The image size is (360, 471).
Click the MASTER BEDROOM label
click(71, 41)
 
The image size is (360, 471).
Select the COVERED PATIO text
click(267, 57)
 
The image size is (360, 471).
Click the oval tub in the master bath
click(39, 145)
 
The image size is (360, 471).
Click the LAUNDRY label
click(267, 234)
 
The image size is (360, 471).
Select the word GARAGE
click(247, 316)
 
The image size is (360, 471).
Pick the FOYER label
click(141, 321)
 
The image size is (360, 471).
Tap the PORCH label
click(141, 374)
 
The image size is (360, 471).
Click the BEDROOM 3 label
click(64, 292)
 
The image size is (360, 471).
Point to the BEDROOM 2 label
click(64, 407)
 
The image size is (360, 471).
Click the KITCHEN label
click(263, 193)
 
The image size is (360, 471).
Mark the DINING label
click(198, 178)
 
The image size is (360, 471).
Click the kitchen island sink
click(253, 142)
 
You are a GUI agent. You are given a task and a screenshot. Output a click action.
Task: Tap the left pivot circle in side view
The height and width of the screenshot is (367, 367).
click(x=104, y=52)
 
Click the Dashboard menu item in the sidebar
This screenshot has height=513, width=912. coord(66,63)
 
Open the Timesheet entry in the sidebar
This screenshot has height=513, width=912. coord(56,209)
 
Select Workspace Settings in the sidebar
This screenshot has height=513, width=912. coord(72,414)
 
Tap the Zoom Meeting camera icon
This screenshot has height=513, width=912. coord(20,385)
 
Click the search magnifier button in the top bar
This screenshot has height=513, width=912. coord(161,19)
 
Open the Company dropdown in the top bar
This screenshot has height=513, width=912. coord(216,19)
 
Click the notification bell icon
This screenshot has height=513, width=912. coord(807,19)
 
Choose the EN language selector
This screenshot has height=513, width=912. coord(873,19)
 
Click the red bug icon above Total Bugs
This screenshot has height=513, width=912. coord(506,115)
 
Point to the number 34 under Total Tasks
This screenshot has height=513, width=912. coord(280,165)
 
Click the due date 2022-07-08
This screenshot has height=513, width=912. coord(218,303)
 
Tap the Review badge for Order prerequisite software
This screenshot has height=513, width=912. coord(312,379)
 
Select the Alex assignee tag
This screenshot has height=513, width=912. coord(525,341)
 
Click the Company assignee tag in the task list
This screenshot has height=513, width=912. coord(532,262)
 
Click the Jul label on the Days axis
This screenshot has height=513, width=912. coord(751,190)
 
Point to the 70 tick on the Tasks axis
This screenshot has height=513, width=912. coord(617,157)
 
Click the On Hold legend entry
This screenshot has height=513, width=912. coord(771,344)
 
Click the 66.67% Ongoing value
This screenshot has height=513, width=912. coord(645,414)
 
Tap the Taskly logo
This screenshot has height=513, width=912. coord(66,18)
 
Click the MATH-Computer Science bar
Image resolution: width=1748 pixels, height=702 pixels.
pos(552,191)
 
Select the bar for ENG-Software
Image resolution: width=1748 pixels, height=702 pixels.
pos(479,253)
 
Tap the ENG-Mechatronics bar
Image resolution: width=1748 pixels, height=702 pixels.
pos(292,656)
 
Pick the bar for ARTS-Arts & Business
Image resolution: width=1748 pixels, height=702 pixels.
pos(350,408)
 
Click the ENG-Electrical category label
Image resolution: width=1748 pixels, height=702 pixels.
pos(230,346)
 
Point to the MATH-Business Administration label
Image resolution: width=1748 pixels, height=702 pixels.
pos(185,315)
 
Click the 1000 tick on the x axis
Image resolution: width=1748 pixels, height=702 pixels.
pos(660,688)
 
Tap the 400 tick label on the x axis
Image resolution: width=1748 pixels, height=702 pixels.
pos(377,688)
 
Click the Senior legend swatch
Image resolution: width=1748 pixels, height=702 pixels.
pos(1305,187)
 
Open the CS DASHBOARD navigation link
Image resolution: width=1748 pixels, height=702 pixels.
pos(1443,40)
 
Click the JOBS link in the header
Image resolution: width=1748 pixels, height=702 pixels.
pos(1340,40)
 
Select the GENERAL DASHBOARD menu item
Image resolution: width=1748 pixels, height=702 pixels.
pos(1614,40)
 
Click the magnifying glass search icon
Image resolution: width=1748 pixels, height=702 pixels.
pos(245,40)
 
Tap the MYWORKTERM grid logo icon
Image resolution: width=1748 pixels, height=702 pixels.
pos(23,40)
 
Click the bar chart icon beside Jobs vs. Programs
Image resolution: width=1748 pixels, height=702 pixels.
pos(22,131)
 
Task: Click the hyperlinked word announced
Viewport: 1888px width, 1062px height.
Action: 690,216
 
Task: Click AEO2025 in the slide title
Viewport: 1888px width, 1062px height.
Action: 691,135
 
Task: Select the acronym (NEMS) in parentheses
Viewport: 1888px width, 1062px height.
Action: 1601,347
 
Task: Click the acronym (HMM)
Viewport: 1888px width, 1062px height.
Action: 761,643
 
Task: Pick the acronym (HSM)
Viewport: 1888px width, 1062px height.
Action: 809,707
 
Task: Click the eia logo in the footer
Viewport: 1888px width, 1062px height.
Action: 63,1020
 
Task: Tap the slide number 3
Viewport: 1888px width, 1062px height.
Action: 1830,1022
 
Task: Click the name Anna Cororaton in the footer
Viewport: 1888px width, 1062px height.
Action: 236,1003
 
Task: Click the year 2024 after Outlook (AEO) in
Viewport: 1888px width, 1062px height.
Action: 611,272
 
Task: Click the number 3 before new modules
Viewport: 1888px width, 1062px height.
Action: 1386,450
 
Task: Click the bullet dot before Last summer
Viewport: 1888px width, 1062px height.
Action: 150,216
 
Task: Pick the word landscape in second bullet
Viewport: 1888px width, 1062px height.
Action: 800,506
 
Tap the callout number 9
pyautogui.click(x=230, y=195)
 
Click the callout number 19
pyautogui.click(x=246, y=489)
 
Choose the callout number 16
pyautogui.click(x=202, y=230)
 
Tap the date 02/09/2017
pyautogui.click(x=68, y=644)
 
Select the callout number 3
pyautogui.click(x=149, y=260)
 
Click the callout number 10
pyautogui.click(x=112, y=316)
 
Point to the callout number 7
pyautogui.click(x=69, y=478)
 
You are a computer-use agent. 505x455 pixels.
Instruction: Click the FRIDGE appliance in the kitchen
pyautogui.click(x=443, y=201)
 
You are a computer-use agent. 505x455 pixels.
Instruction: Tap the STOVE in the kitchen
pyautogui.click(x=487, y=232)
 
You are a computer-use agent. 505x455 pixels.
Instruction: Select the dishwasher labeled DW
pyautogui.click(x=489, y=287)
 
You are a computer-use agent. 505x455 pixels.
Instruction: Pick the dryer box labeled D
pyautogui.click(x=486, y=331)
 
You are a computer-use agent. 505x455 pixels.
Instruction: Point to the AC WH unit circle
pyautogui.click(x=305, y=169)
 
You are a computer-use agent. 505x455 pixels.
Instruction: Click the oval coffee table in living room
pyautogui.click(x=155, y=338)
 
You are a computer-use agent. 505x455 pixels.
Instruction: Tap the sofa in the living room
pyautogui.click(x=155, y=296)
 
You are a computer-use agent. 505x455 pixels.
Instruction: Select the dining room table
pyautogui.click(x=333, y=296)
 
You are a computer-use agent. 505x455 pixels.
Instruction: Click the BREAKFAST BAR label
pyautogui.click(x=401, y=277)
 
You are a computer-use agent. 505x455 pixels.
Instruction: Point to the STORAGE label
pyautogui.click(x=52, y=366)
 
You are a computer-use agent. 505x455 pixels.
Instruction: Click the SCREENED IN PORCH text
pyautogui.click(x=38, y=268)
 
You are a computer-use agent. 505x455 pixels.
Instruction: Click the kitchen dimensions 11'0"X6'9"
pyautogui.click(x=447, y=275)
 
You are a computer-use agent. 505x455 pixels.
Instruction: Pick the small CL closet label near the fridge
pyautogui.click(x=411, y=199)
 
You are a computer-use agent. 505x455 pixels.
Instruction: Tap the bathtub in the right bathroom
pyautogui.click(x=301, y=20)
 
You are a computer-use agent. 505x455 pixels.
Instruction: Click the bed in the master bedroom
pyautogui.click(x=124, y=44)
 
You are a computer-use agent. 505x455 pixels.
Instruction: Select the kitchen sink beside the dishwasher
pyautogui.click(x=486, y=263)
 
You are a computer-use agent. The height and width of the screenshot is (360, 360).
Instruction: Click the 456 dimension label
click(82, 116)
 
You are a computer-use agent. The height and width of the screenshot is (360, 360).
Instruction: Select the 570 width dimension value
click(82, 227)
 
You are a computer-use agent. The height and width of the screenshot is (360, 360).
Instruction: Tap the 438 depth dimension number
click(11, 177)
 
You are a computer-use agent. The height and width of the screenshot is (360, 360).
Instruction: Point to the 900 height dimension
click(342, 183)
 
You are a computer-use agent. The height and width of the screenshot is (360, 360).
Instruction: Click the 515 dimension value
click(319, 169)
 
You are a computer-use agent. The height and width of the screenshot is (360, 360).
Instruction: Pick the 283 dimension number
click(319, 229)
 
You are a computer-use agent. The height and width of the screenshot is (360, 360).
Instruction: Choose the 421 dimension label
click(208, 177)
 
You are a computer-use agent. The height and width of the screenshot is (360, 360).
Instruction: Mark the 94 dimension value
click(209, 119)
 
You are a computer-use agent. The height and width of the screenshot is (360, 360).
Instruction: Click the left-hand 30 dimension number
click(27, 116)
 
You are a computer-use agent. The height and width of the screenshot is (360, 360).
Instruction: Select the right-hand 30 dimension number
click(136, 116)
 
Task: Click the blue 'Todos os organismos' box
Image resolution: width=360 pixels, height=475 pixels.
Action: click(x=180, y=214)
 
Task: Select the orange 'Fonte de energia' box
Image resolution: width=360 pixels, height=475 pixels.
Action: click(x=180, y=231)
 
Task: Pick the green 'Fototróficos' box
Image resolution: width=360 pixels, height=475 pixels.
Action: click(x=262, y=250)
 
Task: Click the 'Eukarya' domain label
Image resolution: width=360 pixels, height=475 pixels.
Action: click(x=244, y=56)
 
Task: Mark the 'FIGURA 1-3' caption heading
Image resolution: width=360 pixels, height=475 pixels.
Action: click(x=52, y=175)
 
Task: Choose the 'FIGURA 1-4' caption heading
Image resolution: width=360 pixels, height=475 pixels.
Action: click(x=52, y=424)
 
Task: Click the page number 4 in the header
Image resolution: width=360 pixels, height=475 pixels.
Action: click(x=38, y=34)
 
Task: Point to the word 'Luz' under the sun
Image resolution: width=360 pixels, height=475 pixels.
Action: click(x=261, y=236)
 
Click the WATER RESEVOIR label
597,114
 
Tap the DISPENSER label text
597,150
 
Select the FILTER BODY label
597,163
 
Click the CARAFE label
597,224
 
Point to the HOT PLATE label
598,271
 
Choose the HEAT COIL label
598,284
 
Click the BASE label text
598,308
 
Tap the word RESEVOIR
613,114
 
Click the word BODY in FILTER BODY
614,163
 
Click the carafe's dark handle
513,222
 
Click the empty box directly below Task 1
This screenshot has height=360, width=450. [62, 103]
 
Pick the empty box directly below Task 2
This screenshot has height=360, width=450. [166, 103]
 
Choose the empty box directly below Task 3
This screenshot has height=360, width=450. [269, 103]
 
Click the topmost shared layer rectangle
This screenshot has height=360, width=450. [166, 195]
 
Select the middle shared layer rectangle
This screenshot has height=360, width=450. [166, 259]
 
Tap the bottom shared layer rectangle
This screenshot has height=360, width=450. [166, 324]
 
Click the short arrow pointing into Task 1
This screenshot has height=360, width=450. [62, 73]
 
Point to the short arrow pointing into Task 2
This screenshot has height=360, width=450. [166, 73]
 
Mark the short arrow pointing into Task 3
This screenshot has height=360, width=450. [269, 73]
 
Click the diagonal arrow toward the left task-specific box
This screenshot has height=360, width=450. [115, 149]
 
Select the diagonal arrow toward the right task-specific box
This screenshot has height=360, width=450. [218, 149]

......

● Challenge: Repeat the data above word for word, starting at the line containing "Tap the Taskly logo" and ending at the line containing "pos(1443,40)", with both of those lines included.

● Written solution:
Tap the Taskly logo
This screenshot has height=513, width=912. coord(66,18)
 
Click the MATH-Computer Science bar
Image resolution: width=1748 pixels, height=702 pixels.
pos(552,191)
 
Select the bar for ENG-Software
Image resolution: width=1748 pixels, height=702 pixels.
pos(479,253)
 
Tap the ENG-Mechatronics bar
Image resolution: width=1748 pixels, height=702 pixels.
pos(292,656)
 
Pick the bar for ARTS-Arts & Business
Image resolution: width=1748 pixels, height=702 pixels.
pos(350,408)
 
Click the ENG-Electrical category label
Image resolution: width=1748 pixels, height=702 pixels.
pos(230,346)
 
Point to the MATH-Business Administration label
Image resolution: width=1748 pixels, height=702 pixels.
pos(185,315)
 
Click the 1000 tick on the x axis
Image resolution: width=1748 pixels, height=702 pixels.
pos(660,688)
 
Tap the 400 tick label on the x axis
Image resolution: width=1748 pixels, height=702 pixels.
pos(377,688)
 
Click the Senior legend swatch
Image resolution: width=1748 pixels, height=702 pixels.
pos(1305,187)
 
Open the CS DASHBOARD navigation link
Image resolution: width=1748 pixels, height=702 pixels.
pos(1443,40)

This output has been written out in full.